Özgür Özel'e Saldıran Şahsın Karanlık Geçmişi: Bıçaklı Gasp!
Aktüel

Özgür Özel'e Saldıran Şahsın Karanlık Geçmişi: Bıçaklı Gasp!


06 May 20255 dk okuma9 görüntülenmeSon güncelleme: 21 May 2025

CHP Genel Başkanı Özgür Özel'e yapılan saldırının ardından, saldırgan Selçuk Tengioğlu'nun geçmişi mercek altına alındı. Tengioğlu'nun daha önce de bir suça karıştığı, Hatay'ın İskenderun ilçesinde 14 yaşındaki bir çocuğun boğazına bıçak dayayarak parasını gasp ettiği ortaya çıktı. Bu şok edici detay, olayın vahametini bir kat daha artırd.

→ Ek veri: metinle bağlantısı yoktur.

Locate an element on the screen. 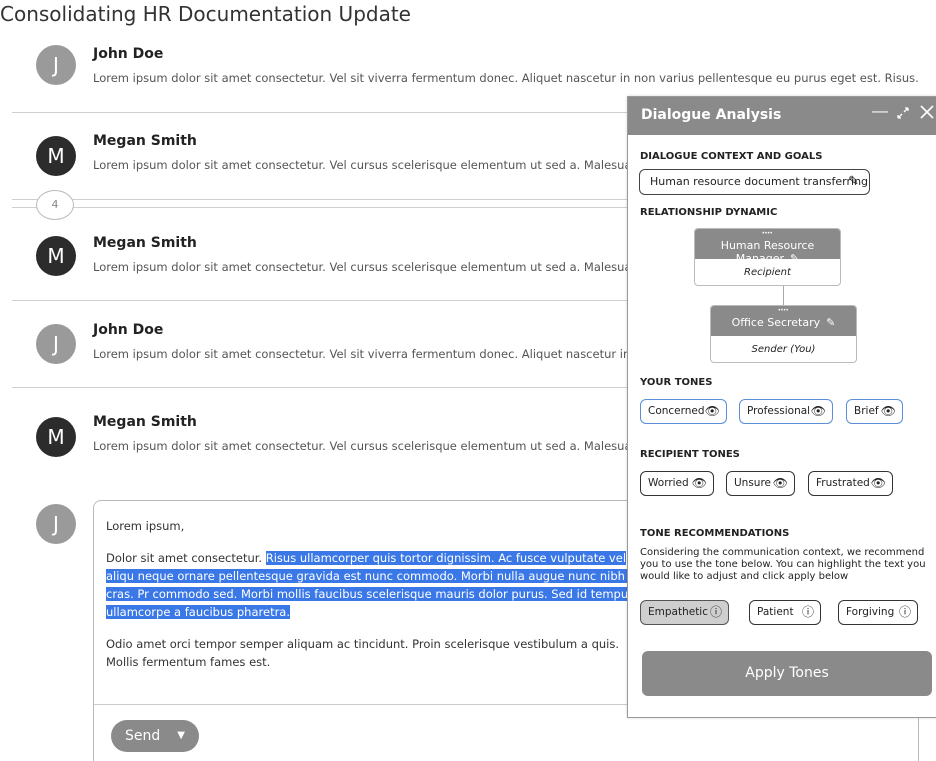  minimize-icon: — is located at coordinates (880, 112).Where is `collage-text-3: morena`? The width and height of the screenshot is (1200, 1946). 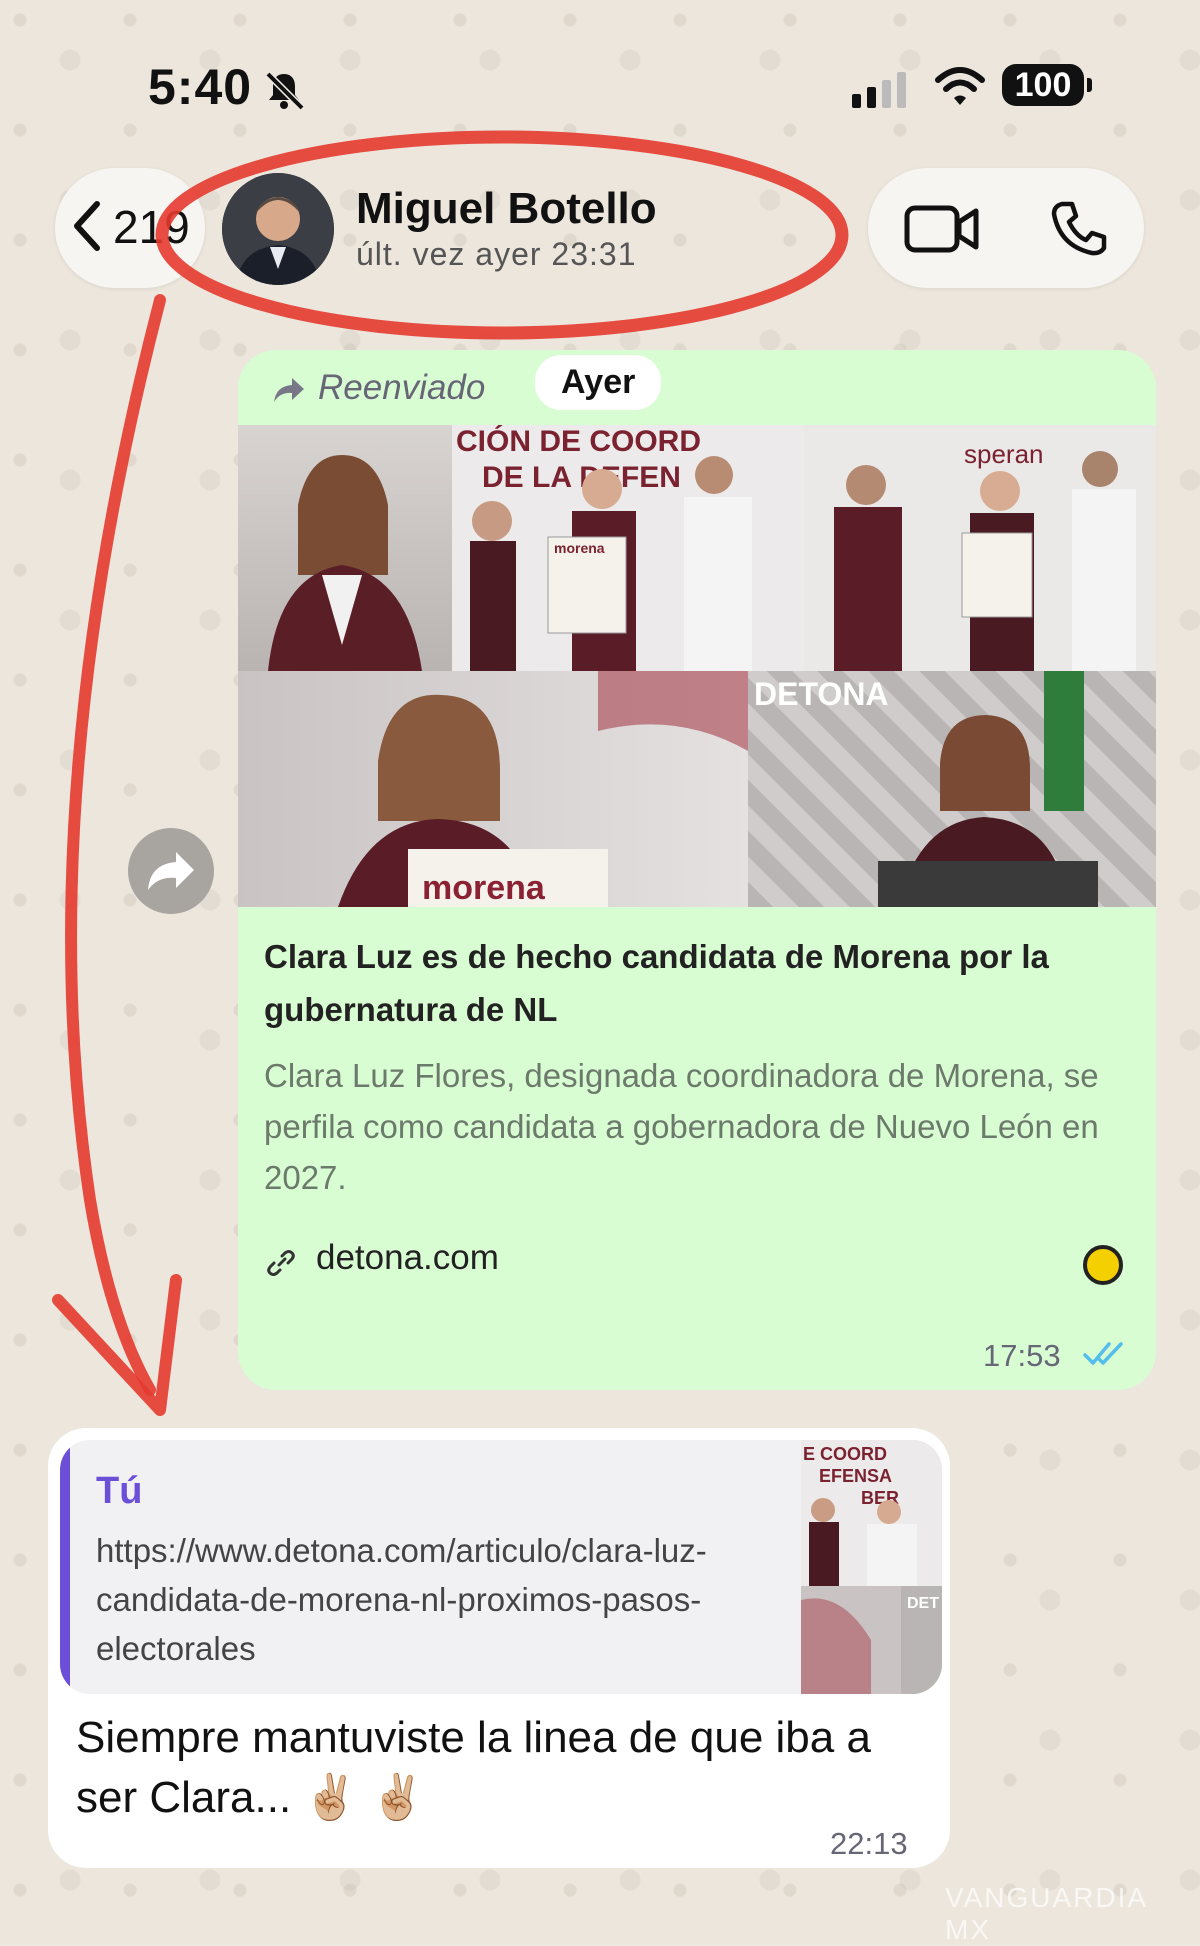 collage-text-3: morena is located at coordinates (580, 548).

Geçmişin İzleri: Yağız Kızılkaya'nın Açıklamaları

2019'da TAMGA Uluslararası Arama ve Kurtarma Derneği'ni kuran ve 6 Şubat depremlerinde birçok hayat kurtaran Yağız Kızılkaya, Özgür Özel'e saldıran şüpheliyi televizyonda görünce şoke oldu. Kızılkaya, saldırganın yıllar önce kendisini de gasp eden kişi olduğunu fark etti. Sosyal medya hesabından yaşadığı travmatik olayı anlatan Kızılkaya, "Yıl 2001, İskenderun'da yaşıyoruz. Evin merdivenlerinden inerken, karanlıkta bir anda boynumda bir bıçak hissettim. Benden paramı istedi. 'Cebimde az param var, yukarıda yalnız yaşıyorum, daha fazlasını getireyim' dedim. 'Gelmezsen seni doğrarım' dedi" ifadelerini kullandı.

Kızılkaya, o dönem yaşadığı korkuyu ve çaresizliği dile getirirken, saldırganın o günkü halini de şöyle anlattı: "Sanki bir madde kullanıyormuş gibi tam cümleleri söyleyemiyordu. Bana 'parayı çıkar' dedi direkt. Ben de ‘Ne parası, ne diyorsun’ diye şok ve heyecanla o zaman bir panikledim. Tabii benden para istedi. O zaman cebimde çok az, bakkala götürdüğüm kadar para vardı. ‘Daha başka yok mu’ dedi. Ben de yukarıda olduğunu, alıp getireceğimi söyledim. Bana 'eğer getirmezsen senin boğazını burada keserim' dedi."

Saldırının Ardındaki Karanlık Yüz

Özgür Özel'e yapılan saldırı, sadece bir siyasi provokasyon değil, aynı zamanda saldırganın şiddet eğilimini ve geçmişteki suçlarını da gözler önüne serdi. Bir çocuğun boğazına bıçak dayayacak kadar acımasız olan bir kişinin, bugün bir siyasi lidere saldırması, toplumda büyük bir infial yarattı. Bu durum, şiddetin her türlüsüne karşı daha dikkatli olunması ve suçluların cezalandırılması gerektiğinin altını çiziyor.

Bu tür olayların önüne geçmek için, toplum olarak şiddeti besleyen unsurları ortadan kaldırmamız gerekiyor. Eğitim, adalet ve sosyal destek mekanizmalarının güçlendirilmesi, şiddetin yayılmasını engelleyebilir. Ayrıca, medyanın ve siyasetçilerin kullandığı dilin de şiddeti körüklememesi büyük önem taşıyor.

Sonuç olarak, Özgür Özel'e yapılan saldırı ve saldırganın geçmişteki suçları, Türkiye'de şiddet ve suçla mücadelede daha kararlı adımlar atılması gerektiğini bir kez daha gösterdi. Toplumun her kesiminin bu konuda sorumluluk alması ve şiddete karşı ortak bir duruş sergilemesi gerekiyor. Unutmayalım ki, şiddet hiçbir zaman çözüm değildir ve sadece daha fazla acı ve travmaya yol açar.